Era Pepe Suárez extraordinariamente sociable, tenía muchos amigos aunque no se daba a cualquiera y era un tanto exigente con ellos. Pero también sabía mantenerse en soledad y gozarla. No podía decirse que fuese introvertido ni extravertido, sino que en él se daba un singular equilibrio dialéctico entre ambas condiciones. La verdad es que gozaba de una vasta simpatía, que hombres y mujeres se deleitaban con su aguda, interesante conversación y compañía. Fue en algún momento algo así como la vedette de ciertos elegantes y cultos circulos porteños y uruguayos a los que ofrecía su arte; pero eso jamás le desvaneció. Nunca el dandy que en cierto modo era cayó en el snobismo.
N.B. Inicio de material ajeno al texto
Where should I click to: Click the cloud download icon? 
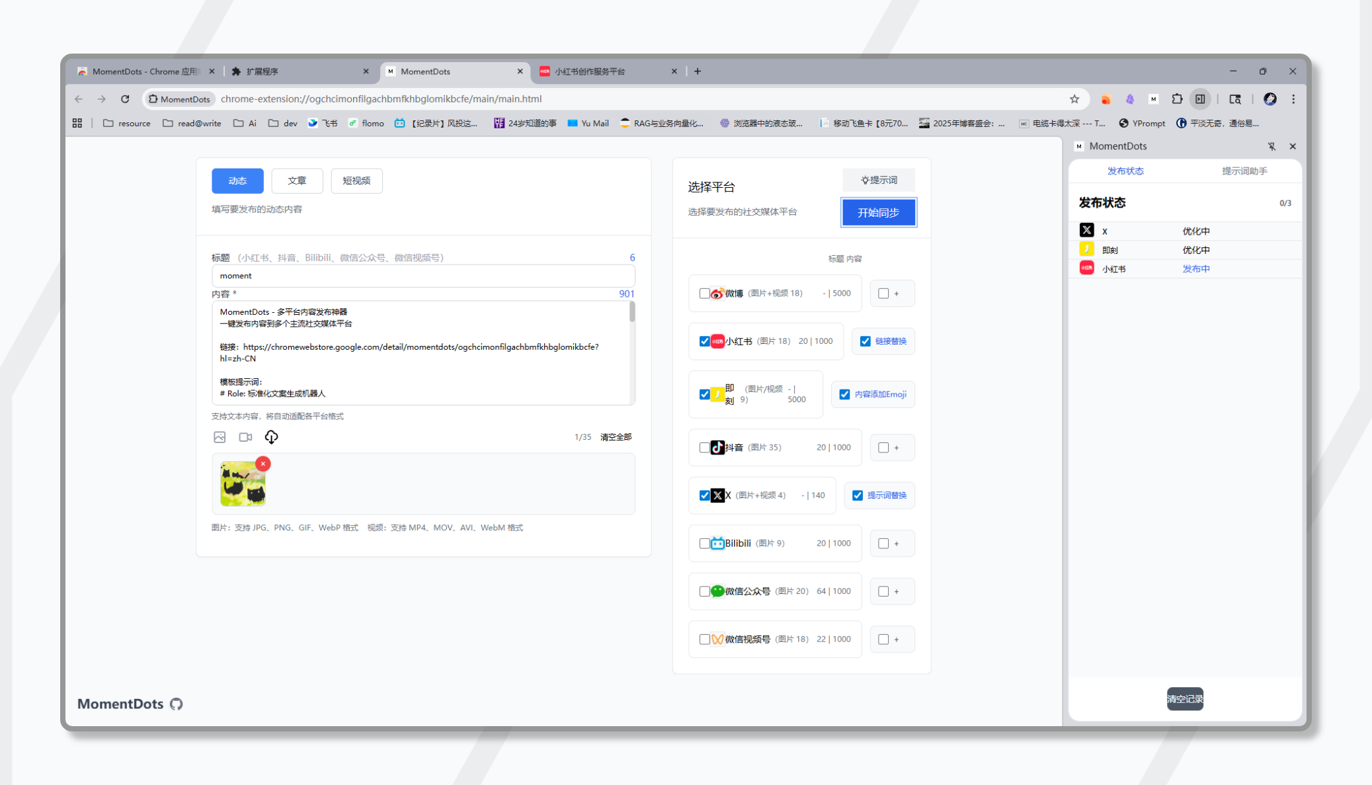tap(271, 437)
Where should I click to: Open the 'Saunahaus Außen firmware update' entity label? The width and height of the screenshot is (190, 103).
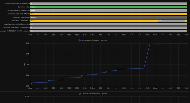click(x=18, y=10)
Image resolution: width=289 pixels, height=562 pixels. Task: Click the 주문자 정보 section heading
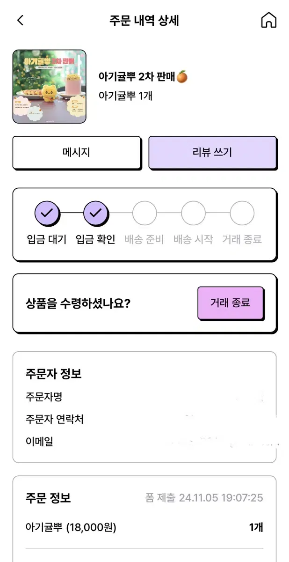click(54, 374)
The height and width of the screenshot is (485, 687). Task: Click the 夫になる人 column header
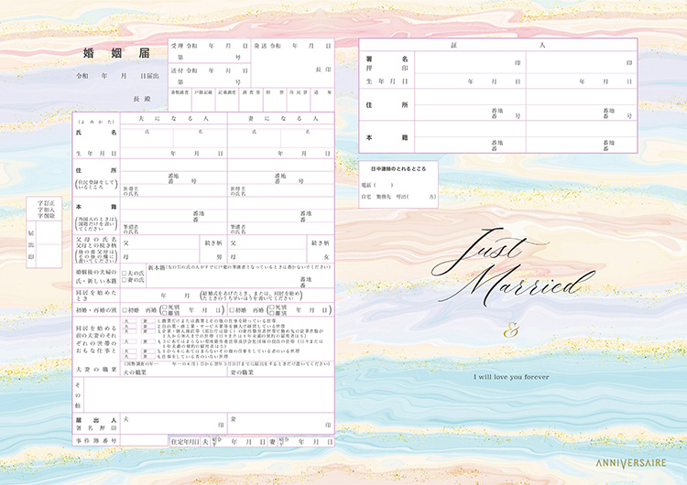tap(174, 119)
Tenía muy afincadas las verdades o más bien las incognitas profundas del hombre para dejarse llevar por 1as engañadoras brisas del éxito social, el halago o la notoriedad.
Su viaje al Japón y la larga estancia allí fue en realidad una fuga a la soledad, a lo sustancial del ser. Varías veces me habló de la frivolidad del mundo en que vivia, del que estaba ya cansado y desazonado, y quiso buscar en Oriente, esa serena paz, íntima y recoleta que tanto ansiaba. Pero también allá – y de modo muy manifiesto – percibió las dos caras los dos polos entre los que se tensa nuestra vida. La calma paz de las casas de papel, silenciosas y recogidas y los bloques inmensos, llenos de little boxes, hormigueros del mundo industrial. Aquello, desde luego, enriqueció su mundo interior y tras la experiencia ganada quiso trasladar a Punta del Este algo de la serenidad japonesa convirtiendo, casi por arte de magia, un rancho criollo en una réplica de una vieja casa japonesa, con su estanquillo, sus flores y sus bambues, su enredadera, su campanilla, sus alfombras, su silencio y su paz. Cuando fui a verle en esta morada que con arte y habilidad únicas había transformado, me quedé de una pieza. Allí, como un filósofo de oriente, vivía entonces él, encapsulado, alejado, tranquilo y gozoso, en medio de bellas cosas de la vida que son las naturales y más simples.
EL ARTE
Yo tenía entonces el encargo de cuidar de la edición de los dos primeros tomos de la Historia de Galicia que dirigía Otero Pedrayo. Para ilustrar esos tomos solicíté su ayuda que me dio sin limitaciones. Varias y de las mejores fotografías que en esos tomos aparecen son de el. Cuando se fue al Japón me regaló algunas, en su mayoría también de temas gallegos, además de otras cosas, como un grabado de Colmeiro que guardo con amor como vinculo fraterno con dos grandes y admirados gallegos amigos. Otras cosas me las dejó en depósito y se las devolví cuando regresó, cosa que – a lo que me dijo – no sucedió con las que dejó a algún otro y de eso se me quejaba.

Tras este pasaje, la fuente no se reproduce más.